Underwater Refinancing Plan Tied to Mortgage Settlement?

At first glance, it appears that efforts to create some sort of broad-based refinance program that would allow underwater homeowners to refinance are gaining steam.  People who are underwater on their mortgages are generally precluded from refinancing.

There is an article in the Wall Street Journal today by Ruth Simon, Nick Timiraos, and Dan Fitzpatrick that says that some form of underwater refinancing is being discussed as part of any mortgage/foreclosure/securitization fraud settlement with the banks.  According to the article “discussions are still fluid and any final outcome is uncertain”.

Supposedly the plan is intended to draw California Attorney General Kamala Harris back into the 50-state attorney general settlement.  AG Harris withdrew from talks two weeks ago amidst concerns that it would be “inadequate for California homeowners”.  In addition to Harris, the AGs for Nevada, Arizona, Illinois, Delaware, and Massachusetts have all indicated that they would be starting their own investigations into mortgage fraud.
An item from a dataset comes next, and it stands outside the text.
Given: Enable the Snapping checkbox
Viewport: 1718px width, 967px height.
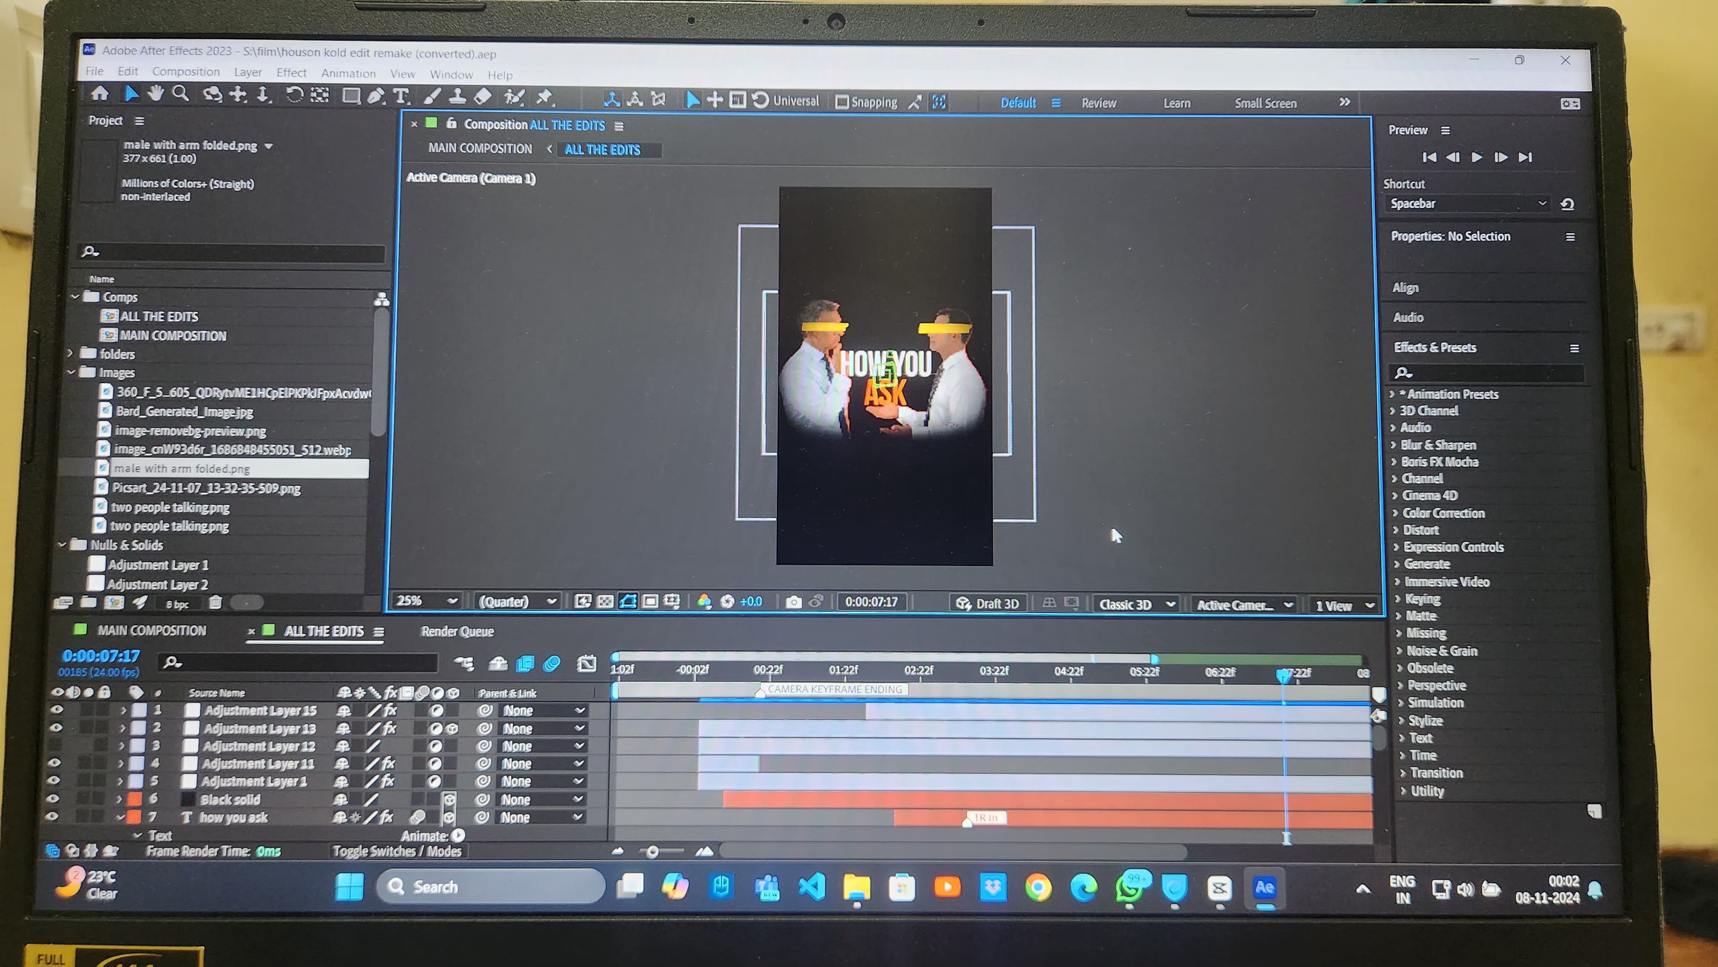Looking at the screenshot, I should [842, 102].
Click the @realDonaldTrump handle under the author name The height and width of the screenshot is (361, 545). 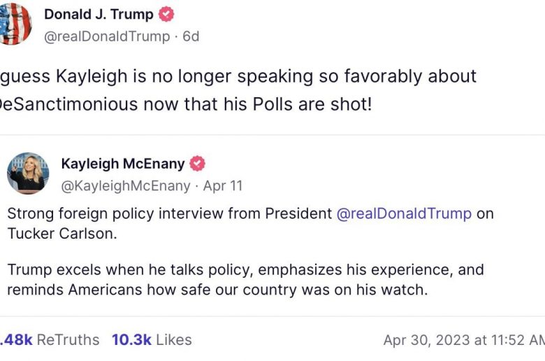[106, 36]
There are concerns that the settlement gives banks too broad a release from liability and that investigations into banking practices have been generally inadequate.

Last week, a bipartisan group of sixteen Senators endorsed a plan that would allow those with negative home equity to refinance.  That plan would have done away with loan-to-value ratios, eliminated loan level pricing adjustments, and somehow ensured that second lien holders would not stand in the way of refinancing.  This plan did not appear to be tied to a settlement.

Earlier in the summer the Obama Administration floated the idea of a broad-based refinancing plan that contained no specifics whatsoever, expects that it would likely allow underwater homeowners with mortgages owned by Fannie Mae or Freddie Mac to refinance regardless of loan-to-value ratio.

According to a recent Harvard study, about eleven million homeowners with mortgages are underwater.  This accounts for about 25% of all mortgaged homes in the United States.  Another 5% of people have near-negative equity (<5% home equity). There are some programs that allow underwater homeowners to refinance (such as HARP, which allows people with loan-to-value ratios up to 125% to refinance).  These programs have met with little success.

Today’s WSJ article is the first place that I’ve seen mention that the underwater refinancing plan would be tied to a settlement with banks.  If this is the case, then I don’t see it happening.  The 50-state attorney general settlement is effectively dead due to the number of attorneys general that have withdrawn from it.  Accounts otherwise pretty much amount to spin-doctoring.  There is almost no chance that the banks would accept a settlement with only some states, leaving them exposed to liabilities in other states.

It is not even clear to me that an underwater refinancing plan would be particularly effective.  Georgetown Law Professor Adam Levitin lays out a pretty convincing argument on his blog (“Refinancing Malarkey“) that any plan that does not do something about negative equity and unemployment will meet with limited success.  I happen to agree with this viewpoint.  The housing market will only begin to heal when people get back to work, and principal reduction would go a long way in helping people stay in their homes (negative equity is the number one predictor of default).

Long story short: if this refinancing plan is actually tied to the AG settlement talks, I wouldn’t hold my breath waiting for it to happen.

 

About Michael Kraus

Comments

  1. earmarx says:

    Something should be done. I’m not sure what the most effective way to handle this would be. But, it would be nice if the Obama Administration followed up on it’s message from September that some type of refinance effort is being looked at. Without some kind of assurance that it is being looked into, everyone is left thinking the idea has been abandoned. There are real people out there who would benefit from some kind of interest rate adjustment.

  2. It looks as though there are some refinancing elements in the proposed jobs bill:

    http://www.nhcopenhouse.org/2011/09/obamas-jobs-bill-proposes-rebuilding.html

    The debate around the jobs bill is obviously very contentious, so who knows if it will pass, and if it does pass, what will remain of it after it goes through Congress.

  3. Rick says:

    I am unemployed and I have a mortgage @ 5.75%. I have enough savings to keep my mortgage current for a little while I look for a job. It would help me greatly if I could reduce the interest on my existing mortgage.

  4. Ben says:

    This plan would help me tremendously. I am
    current on my mortgage at a fixed interest rate 6.875. I was told I am not eligible to refinance at a lower interest rate because the house is no longer worth what it was purchased for. How does that make any sense?